Painless _script sort reading _source — our original approach. Works logically but has severe performance implications: the script deserializes the full _source for every candidate document during the sort phase, iterating all ~150 nested items per doc across the entire filtered result set. On our hardware (2-node r6g.large, 4 shards) this causes JVM heap pressure and degrades performance significantly beyond a result window of ~700 docs.

Native nested sort with per-schema filter clauses — replacing Painless with native nested sort clauses, one per schema, each scoped to that schema’s sort key via a term filter. This is fast and avoids _source traversal entirely, but the sort clauses have no awareness of score bands — a document that has another schema’s sort key in its data array produces a real value in the wrong clause instead of _last, corrupting sort order across schemas.

_score as band separator + native nested sort — using constant_score / function_score with distinct boost values (100, 200, 300…) to create non-overlapping score bands per schema, then using _score desc as the primary sort key with per-schema nested sort clauses as tiebreakers. This works correctly when schemas are mutually exclusive (a document matches at most one schema) and sort keys don’t overlap across schemas. It breaks down when documents in a lower priority band happen to carry a higher priority band’s sort key, causing the wrong nested clause to fire as a tiebreaker.

The question

Is there any native OpenSearch mechanism to conditionally apply a nested sort clause based on which named query or score band a document matched? Any suggestions are welcome.

We’re running OpenSearch on AWS managed (2-node r6g.large, 4 shards, ~50K docs, nested data averaging 150 items per document with ~13K distinct keys across the indexed documents).

@nuelsoft Welcome to the forum and thank you for the question. I don’t believe there is native mechanism exists for query-aware conditional sorting. A possible workaround might be index-time denormalization + _script sort using _score.
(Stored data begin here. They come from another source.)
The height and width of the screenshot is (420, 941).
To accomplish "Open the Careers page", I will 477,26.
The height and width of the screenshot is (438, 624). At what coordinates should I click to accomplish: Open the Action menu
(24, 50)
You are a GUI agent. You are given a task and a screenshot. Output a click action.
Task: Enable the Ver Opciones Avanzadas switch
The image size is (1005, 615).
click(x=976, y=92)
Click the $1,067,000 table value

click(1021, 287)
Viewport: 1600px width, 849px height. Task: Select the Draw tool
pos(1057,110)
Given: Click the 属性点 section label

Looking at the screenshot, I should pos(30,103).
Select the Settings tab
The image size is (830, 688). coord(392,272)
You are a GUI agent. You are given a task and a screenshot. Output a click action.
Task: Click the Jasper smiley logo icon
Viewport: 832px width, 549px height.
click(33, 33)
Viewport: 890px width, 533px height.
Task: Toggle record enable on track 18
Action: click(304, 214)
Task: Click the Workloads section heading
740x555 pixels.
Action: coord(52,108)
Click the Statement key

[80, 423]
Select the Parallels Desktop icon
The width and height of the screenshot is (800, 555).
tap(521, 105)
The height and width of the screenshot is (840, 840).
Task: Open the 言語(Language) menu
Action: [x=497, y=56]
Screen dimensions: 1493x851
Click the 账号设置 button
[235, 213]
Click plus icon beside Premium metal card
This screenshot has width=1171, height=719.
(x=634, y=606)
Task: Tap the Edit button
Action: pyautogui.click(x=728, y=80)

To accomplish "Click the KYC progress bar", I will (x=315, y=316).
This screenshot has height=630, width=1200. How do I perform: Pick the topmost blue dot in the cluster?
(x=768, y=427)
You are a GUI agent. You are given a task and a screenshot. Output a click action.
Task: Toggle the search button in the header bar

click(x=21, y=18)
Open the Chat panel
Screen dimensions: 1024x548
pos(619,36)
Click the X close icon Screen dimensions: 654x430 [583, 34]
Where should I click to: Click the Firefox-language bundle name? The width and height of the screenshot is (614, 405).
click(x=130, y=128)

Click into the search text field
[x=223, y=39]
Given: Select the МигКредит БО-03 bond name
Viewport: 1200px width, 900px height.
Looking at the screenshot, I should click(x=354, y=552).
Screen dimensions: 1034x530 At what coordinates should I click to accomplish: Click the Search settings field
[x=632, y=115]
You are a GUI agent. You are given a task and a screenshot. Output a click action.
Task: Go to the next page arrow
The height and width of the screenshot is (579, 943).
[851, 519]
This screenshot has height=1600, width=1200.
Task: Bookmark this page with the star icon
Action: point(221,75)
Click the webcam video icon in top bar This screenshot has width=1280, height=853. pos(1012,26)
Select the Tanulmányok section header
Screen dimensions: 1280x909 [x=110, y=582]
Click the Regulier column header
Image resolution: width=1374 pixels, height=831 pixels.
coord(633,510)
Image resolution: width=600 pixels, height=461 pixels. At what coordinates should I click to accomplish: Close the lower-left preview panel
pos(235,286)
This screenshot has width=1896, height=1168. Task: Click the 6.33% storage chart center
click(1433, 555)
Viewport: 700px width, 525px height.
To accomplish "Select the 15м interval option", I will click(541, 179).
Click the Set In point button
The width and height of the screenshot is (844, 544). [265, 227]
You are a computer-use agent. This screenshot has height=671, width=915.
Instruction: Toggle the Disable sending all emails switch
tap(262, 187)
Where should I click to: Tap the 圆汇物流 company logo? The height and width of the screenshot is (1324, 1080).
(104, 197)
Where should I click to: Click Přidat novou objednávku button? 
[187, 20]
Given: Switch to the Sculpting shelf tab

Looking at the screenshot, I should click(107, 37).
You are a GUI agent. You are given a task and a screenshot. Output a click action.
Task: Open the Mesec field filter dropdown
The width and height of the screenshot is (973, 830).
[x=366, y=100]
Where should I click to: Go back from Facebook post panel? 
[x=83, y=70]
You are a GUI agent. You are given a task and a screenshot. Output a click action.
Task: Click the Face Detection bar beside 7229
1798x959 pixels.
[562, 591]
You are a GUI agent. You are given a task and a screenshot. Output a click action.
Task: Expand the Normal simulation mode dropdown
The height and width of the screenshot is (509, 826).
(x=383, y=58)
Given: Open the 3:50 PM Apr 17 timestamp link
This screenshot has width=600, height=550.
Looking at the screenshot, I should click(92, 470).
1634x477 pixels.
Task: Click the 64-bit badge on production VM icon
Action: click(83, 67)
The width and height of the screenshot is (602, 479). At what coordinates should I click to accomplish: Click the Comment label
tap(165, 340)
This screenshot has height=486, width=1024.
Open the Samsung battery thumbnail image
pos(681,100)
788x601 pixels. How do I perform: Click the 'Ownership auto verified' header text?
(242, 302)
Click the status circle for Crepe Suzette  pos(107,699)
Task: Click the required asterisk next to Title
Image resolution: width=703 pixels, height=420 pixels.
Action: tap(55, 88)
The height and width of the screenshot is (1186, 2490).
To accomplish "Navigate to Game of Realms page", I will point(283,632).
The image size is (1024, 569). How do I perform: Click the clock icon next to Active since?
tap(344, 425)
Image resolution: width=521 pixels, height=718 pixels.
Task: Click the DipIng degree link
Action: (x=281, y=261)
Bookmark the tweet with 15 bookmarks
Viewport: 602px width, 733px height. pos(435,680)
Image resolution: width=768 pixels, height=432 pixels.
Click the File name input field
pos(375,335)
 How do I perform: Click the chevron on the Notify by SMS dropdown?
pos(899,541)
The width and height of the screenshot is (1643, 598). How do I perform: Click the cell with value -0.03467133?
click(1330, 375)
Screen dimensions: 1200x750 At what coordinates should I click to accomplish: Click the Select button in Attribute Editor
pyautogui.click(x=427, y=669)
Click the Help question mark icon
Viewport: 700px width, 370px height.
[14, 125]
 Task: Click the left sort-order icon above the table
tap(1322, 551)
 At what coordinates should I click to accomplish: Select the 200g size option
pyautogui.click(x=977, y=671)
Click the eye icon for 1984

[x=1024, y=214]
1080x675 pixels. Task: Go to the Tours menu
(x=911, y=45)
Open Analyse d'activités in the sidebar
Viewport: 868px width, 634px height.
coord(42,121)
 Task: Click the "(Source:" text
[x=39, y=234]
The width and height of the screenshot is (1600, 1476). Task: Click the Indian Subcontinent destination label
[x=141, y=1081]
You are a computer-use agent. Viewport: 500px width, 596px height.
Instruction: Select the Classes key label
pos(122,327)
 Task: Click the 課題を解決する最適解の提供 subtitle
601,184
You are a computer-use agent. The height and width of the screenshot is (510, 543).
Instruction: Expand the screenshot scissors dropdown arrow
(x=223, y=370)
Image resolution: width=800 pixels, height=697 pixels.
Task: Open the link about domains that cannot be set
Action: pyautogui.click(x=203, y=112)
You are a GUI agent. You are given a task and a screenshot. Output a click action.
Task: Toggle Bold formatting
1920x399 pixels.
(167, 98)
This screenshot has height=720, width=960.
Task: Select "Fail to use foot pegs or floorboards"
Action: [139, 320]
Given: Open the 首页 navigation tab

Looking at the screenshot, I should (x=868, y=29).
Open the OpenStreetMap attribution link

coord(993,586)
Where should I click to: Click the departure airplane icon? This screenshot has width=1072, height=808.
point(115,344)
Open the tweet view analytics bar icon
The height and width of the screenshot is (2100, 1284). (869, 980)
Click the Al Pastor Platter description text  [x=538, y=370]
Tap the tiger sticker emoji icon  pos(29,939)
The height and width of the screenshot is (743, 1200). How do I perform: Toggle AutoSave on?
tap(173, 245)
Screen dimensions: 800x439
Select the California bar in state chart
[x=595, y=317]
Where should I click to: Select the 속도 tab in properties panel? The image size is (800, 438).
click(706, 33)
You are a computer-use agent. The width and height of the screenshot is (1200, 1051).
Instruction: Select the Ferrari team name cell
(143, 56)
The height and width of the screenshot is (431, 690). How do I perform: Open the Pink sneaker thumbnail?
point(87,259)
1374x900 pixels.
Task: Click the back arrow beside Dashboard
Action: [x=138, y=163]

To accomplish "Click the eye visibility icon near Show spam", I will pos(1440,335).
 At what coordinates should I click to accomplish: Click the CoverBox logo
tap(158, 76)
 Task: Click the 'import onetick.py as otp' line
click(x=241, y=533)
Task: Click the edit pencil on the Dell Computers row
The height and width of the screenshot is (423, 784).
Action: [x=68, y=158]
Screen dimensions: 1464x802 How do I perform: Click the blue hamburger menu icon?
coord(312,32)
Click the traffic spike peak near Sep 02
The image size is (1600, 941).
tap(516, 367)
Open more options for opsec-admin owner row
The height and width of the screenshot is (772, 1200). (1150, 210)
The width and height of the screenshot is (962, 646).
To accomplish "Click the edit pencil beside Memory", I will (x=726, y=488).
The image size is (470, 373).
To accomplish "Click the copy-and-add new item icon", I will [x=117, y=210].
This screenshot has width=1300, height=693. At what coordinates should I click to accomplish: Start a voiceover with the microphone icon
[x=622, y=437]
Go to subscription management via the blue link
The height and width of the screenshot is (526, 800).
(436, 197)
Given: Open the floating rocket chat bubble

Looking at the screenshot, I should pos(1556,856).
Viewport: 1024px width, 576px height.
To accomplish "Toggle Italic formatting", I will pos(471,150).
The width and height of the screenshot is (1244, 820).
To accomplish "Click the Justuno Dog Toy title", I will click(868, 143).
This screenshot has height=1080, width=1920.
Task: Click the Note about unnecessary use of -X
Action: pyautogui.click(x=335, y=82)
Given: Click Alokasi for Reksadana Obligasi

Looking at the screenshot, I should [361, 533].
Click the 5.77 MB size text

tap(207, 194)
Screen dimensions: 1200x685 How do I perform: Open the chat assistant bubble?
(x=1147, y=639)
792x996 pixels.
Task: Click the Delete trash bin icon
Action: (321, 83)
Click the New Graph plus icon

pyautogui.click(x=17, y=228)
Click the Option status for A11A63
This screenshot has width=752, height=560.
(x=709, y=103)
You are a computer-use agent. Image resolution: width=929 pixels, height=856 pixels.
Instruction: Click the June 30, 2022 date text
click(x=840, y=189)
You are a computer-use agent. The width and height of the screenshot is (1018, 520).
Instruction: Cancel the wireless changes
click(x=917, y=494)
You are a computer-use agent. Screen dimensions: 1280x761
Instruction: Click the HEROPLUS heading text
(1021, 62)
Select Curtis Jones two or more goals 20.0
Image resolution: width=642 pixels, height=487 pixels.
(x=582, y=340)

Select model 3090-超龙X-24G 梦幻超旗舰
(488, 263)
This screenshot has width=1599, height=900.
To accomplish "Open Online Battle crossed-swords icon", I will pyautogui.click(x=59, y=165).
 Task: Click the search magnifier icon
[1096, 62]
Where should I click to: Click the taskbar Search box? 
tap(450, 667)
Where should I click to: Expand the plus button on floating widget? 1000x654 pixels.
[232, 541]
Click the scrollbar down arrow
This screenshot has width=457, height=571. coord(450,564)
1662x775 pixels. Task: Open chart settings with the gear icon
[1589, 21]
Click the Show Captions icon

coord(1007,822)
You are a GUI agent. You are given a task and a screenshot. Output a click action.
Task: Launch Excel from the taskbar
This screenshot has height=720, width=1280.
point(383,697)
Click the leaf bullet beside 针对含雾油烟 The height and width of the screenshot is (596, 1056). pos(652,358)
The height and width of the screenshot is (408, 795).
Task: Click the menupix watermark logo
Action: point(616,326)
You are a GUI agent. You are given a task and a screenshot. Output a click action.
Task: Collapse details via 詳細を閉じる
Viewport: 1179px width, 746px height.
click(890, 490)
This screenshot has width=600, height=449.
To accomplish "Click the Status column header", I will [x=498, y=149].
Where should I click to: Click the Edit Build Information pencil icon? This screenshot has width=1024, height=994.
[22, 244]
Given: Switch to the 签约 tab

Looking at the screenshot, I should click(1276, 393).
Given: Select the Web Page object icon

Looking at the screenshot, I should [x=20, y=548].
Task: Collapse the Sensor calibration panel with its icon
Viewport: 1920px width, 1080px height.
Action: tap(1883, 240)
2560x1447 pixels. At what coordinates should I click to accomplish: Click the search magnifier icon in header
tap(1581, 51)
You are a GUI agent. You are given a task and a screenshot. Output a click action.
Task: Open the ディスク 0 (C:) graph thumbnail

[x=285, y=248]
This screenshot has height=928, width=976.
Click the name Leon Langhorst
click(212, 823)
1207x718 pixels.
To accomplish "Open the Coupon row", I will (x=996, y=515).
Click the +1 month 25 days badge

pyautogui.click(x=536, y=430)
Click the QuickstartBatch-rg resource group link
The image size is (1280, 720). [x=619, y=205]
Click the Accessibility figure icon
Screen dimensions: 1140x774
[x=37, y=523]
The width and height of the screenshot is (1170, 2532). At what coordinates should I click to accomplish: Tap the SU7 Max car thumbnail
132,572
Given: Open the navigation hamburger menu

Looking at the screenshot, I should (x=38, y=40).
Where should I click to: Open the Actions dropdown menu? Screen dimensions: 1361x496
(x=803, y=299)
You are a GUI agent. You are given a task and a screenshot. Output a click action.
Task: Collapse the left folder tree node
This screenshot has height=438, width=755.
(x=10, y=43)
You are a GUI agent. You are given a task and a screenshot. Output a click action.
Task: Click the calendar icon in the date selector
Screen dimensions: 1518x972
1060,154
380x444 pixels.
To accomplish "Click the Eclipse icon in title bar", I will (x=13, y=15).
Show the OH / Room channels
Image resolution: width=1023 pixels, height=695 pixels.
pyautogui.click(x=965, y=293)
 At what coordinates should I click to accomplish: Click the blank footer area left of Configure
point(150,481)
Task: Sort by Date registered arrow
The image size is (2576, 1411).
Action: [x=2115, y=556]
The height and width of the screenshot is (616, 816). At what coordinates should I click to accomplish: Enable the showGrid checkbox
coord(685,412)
But in order to confirm, can you provide additional example details of documents/indices and the expected result please.

Thank you for your reply!

This is fragment of our index mapping

{
... 
indexed_at: { type: "date" },
data: {
  type: "nested",
  properties: {
    ...
    key: { type: "keyword" },
    valid_time: { type: "date" },
    latest_time: { type: "date" },
    current_value: {
       properties: {
         // Numeric view: Supports >, >=, <, <=, =, !=
         val_num: { type: "double" },

         // Keyword view: Supports =, !=, begins_with, contains, is_empty
         // We add a 'normalizer' to make string matches case-insensitive if desired
         val_str: {
            type: "keyword",
            fields: {
              text: { type: "text" }, // For 'contains' or 'like' if using full-text search
            },
         },

        // Date view: Supports dt_before, dt_after
        val_dt: { type: "date" },

        // Boolean view: Supports =, !=
        val_bool: { type: "boolean" },
        is_empty: {
           type: "boolean",
           doc_values: false,
           store: false,
        },
        
        is_null: {
           type: "boolean",
           doc_values: false,
           store: false,
        },

        // Fallback: The original raw value (no mapping explosion risk)
        raw: { type: "object", enabled: false },
     },
},

A document can look something like

{
 ...
 indexed_at: "<date_value>"
 data: [
   {
     key: "qbcde" // unique in document -> data
     valid_time: "<date_value>"
     current_value: {
       val_dt: "<date_value>"
       ...
      }
    },

   +100 items more
 ]

}

Index time denormalization if I understand correctly, is to pre-determine these sort “data.key” keys and moving/copying them out of the nested object. The reason that doesn’t work is that users can pick sort keys as they like.

A Query from a user looks something like this

Request
  [
    Schema: {
       Filter
       Sorting "data.key" and property, one of "data.valid_time" | "data.current_value.val_dt",
       Columns
     },

    +N more schemas
   ]

Filters are solved natively by open search should queries with _name tagging

Columns are solved by inner_hits

I hope this this gives a bit more context.